Originally published on September 26, 2014, at NationofChange.org
A homeless woman suffering from a mental disorder received $1.5 million after a California Highway Patrol (CHP) officer was caught on video using excessive force against her. As part of the settlement, CHP Officer Daniel L. Andrew was forced to resign to prevent him from endangering other citizens under color of authority.
On July 1, Marlene Pinnock was walking barefoot along the La Brea off-ramp on the 10 freeway in Los Angeles when Officer Andrew confronted her. Diagnosed with bipolar disorder and off her medication at the time, 51-year-old Pinnock continued walking along the freeway when Andrew grabbed her from behind, threw her to the ground, straddled her body, and ripped her clothes while repeatedly punching her in the head and upper torso.

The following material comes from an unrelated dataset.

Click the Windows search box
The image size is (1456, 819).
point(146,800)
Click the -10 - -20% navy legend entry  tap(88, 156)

“He just pulled me, brutally, threw me down, started beating me,” recalled Pinnock. “Banging me, trying to kill me. Trying to beat me to death. Take my life away. For no reason. I did nothing to him.”
While witnessing the incident, music producer David Diaz drove by and filmed the vicious beating on his cell phone. As the video went viral, Pinnock was placed on a psychiatric hold for two weeks.

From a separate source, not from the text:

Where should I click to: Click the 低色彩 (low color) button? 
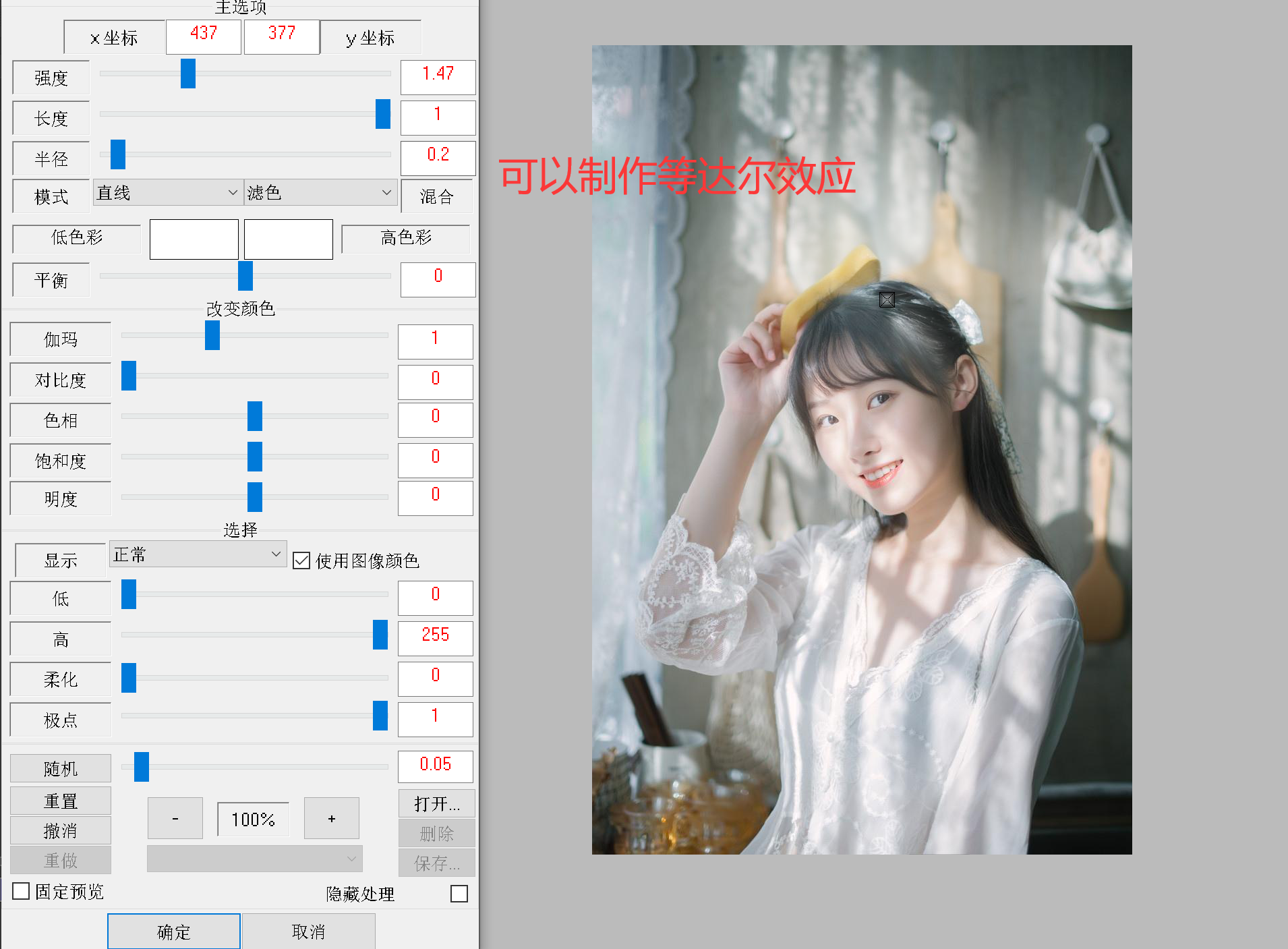(76, 239)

“That footage helps prove that what I’m saying is the truth, and I’m really grateful for that,” said Pinnock.
After filing a federal civil rights lawsuit in July, Pinnock agreed to settle this week on two conditions: that she receive enough money to be taken care of for life and that Officer Andrew must lose his job.

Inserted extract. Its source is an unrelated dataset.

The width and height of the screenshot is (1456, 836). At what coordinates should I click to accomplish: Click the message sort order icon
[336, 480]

“It’s important that the community be protected against that officer,” stated Pinnock’s attorney, Caree Harper.
Andrew has been on paid administrative leave since the incident, but has recently agreed to resign. Although prosecutors have not charged Andrew with any crimes, Harper is pushing for criminal charges to be filed against him.
“We want him in prison,” Harper asserted. “I’m not done.”
According to the lawsuit, the CHP misused a felony search warrant to obtain a statement from Pinnock and subpoenaed her medical records. While hospitalized with a head injury and emotional trauma, her confidential conversations with her doctor had been turned over to the CHP.
“I just need and want justice for my mom. This shouldn’t have happened to her,” said Pinnock’s daughter, Maisha Allums. “I don’t want it to happen to anyone else.”